= TEXT PASSAGE =
+++
- Eighteen Visions poster, mid-2000s

Background information
- Origin: Orange County, California, U.S.
- Genres: Metalcore; post-hardcore; alternative metal; hardcore punk;
- Years active: 1995–2007; 2017–present;
- Labels: Cedargate; Epic; Good Life; Life Sentence; Trustkill; Rise; Sober Mind; Undecided;
- Spinoffs: Bleeding Through, Burn Halo
- Members: James Hart; Keith Barney; Josh James; Matt Horwitz; Dan Smith;
- Past members: Ken Floyd; Dave Peters; Billy Sisler; Jeff Boullt; Richie Taylor; Javier Van Huss; Brandan Schieppati; Steve Parilla; Tyler Snider; Zachary Phelps; Mick Morris; Jason Shrout; Trevor Friedrich;

= Eighteen Visions =

American metalcore band

Eighteen Visions is an American metalcore band from Orange County, California, formed in October 1995. The band broke up in April 2007, less than a year after their major label debut was released through Epic and Trustkill Records. After over a decade of absence, the band reformed in 2017. They announced their sixth album, XVIII, would be released via their new label home at Rise Records.

==History==

=== Beginnings, Yesterday Is Time Killed and Until the Ink Runs Out (1995–2000) ===
Eighteen Visions was founded in October 1995 by James Hart, Dave Peters, Billy Sisler, and Kenneth Floyd under the name Macabre. The band wrote a bit of material and started to play shows, beginning at the Koo's Cafe in early 1996, in their local area. Soon after, Excessive Force's Jeff Boullt was added to the mix as a second guitarist, and in March, Sisler left the group and was replaced by Richie Taylor. Taylor only lasted a short while, and Javier Van Huss soon took over the bass duties. Later in the year, Boullt also left the band, and Brandan Schieppati was added to complete the group's first stable line-up.

In a 2017 interview, Hart explained that the band got the name Eighteen Visions from a lyric off the song "Slipping Through the Hands of God", though he could not recall the name of the song. The lyric stated "I depict eighteen visions for its demise". Hart explained that the number eighteen came from the number of the beast, as 6+6+6 = 18. Hart elaborated that at the time he was anti-religion and anti-Christianity, and as a 16 year old metalhead, was trying to write the most evil thing he could think of. He stated that the name holds no weight or depth towards the band or any of its members, but was "something that sounded super cool back in 1996."

Their debut release, Lifeless was released on Life Sentence Records in 1997. Shortly after, Peters left the band to focus on playing with Throwdown (which Schieppati also played with), and Steve Parilla replaced him for the EP's tour. The first full-length album, Yesterday Is Time Killed was released by Cedargate Records (the label of Zac Phelps, who was at the time a temporary bassist in the band) in March 1999. The band was brought to the attention Trustkill Records, which was still in its early beginnings. The label released the No Time for Love 7-inch in October 1999. Keith Barney, Schieppati's bandmate in Throwdown, then joined the band to replace Parilla. Ten months after the 7-inch, their second full-length Until the Ink Runs Out was released. It became one of the label's best-selling albums, which led to a lot of the band's earlier material getting bought out and going out of print.
+++
= WORK TO COMPLETE =
1: List the current members of the band that the Eighteen Visions text names in its background information.
2: Reproduce the portion of the Eighteen Visions text from "Eighteen Visions is" to "at Rise Records.".

= DATA EXCERPT =
+++
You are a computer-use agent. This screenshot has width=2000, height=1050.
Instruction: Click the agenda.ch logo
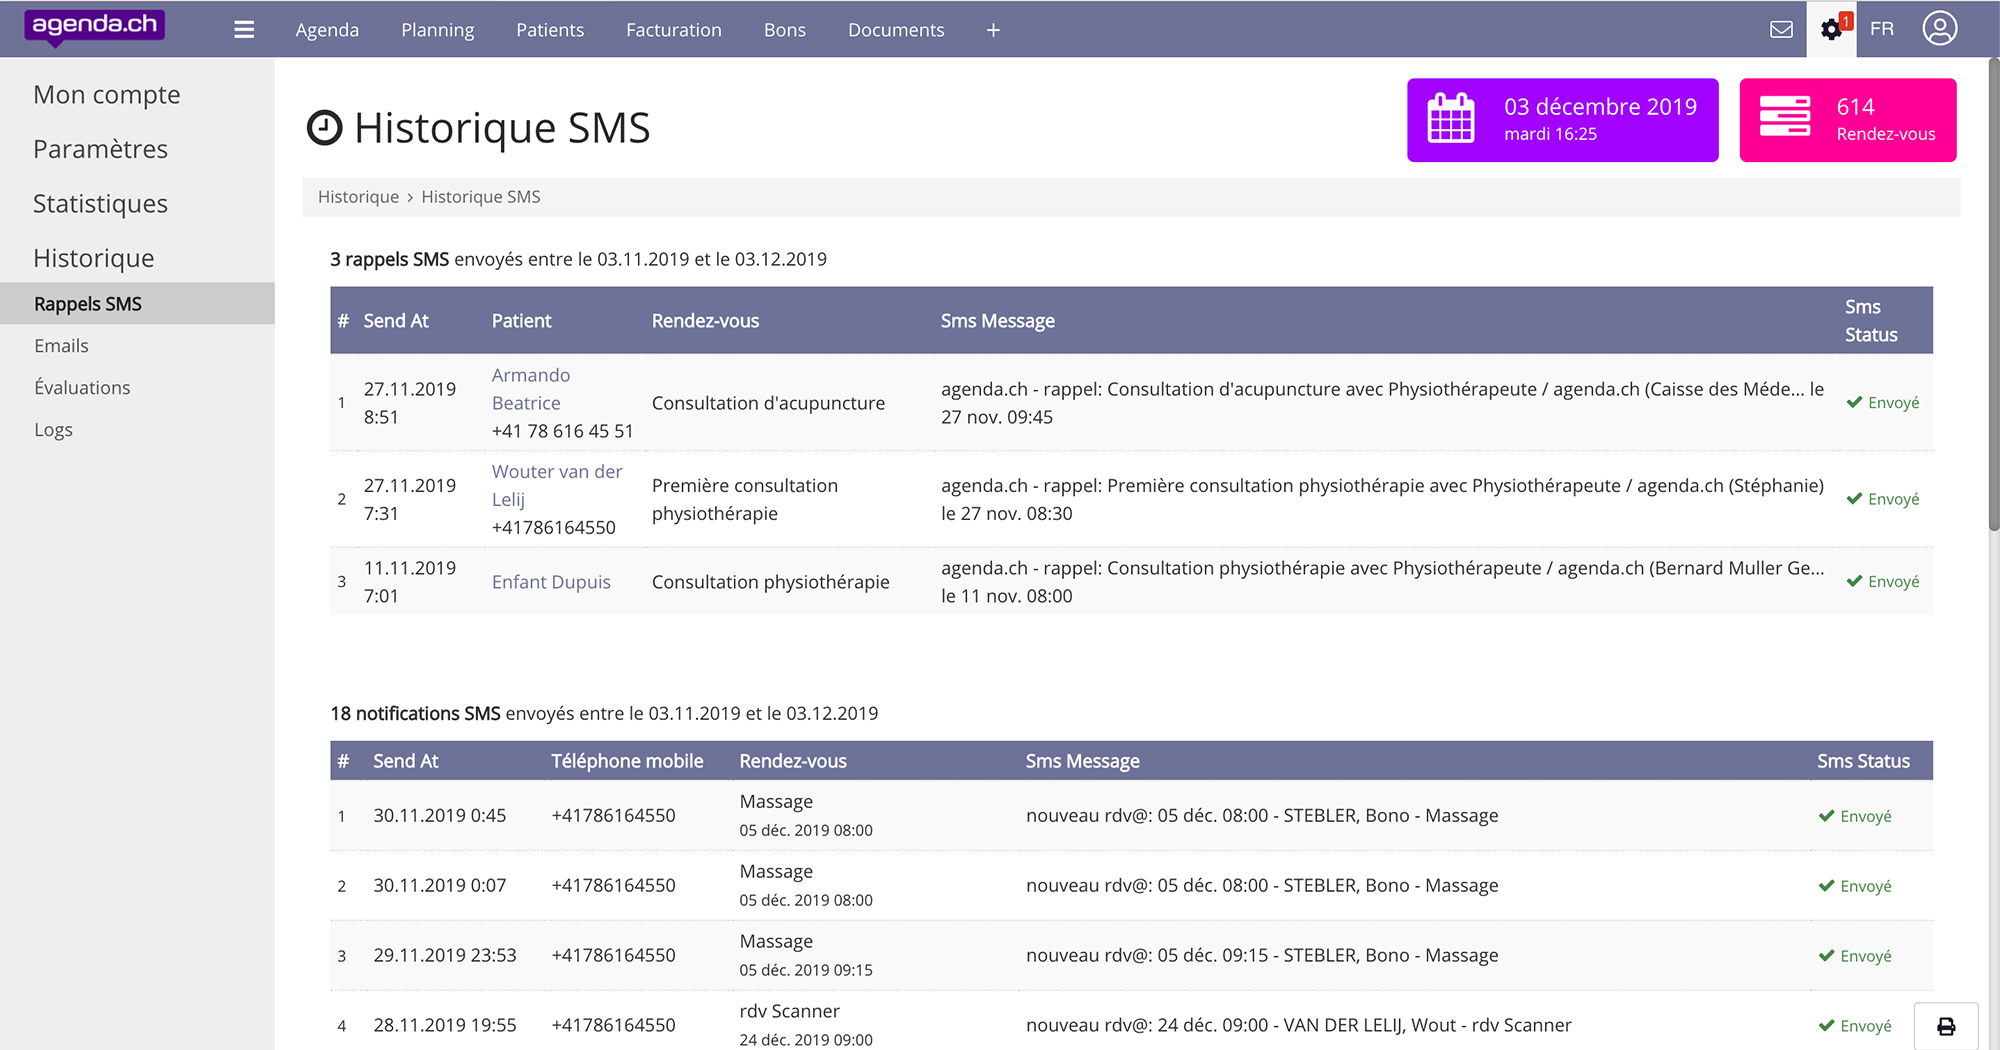click(95, 26)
+++
= SOLUTIONS PER TASK =
1: James Hart, Keith Barney, Josh James, Matt Horwitz, Dan Smith

2:
Eighteen Visions is an American metalcore band from Orange County, California, formed in October 1995. The band broke up in April 2007, less than a year after their major label debut was released through Epic and Trustkill Records. After over a decade of absence, the band reformed in 2017. They announced their sixth album, XVIII, would be released via their new label home at Rise Records.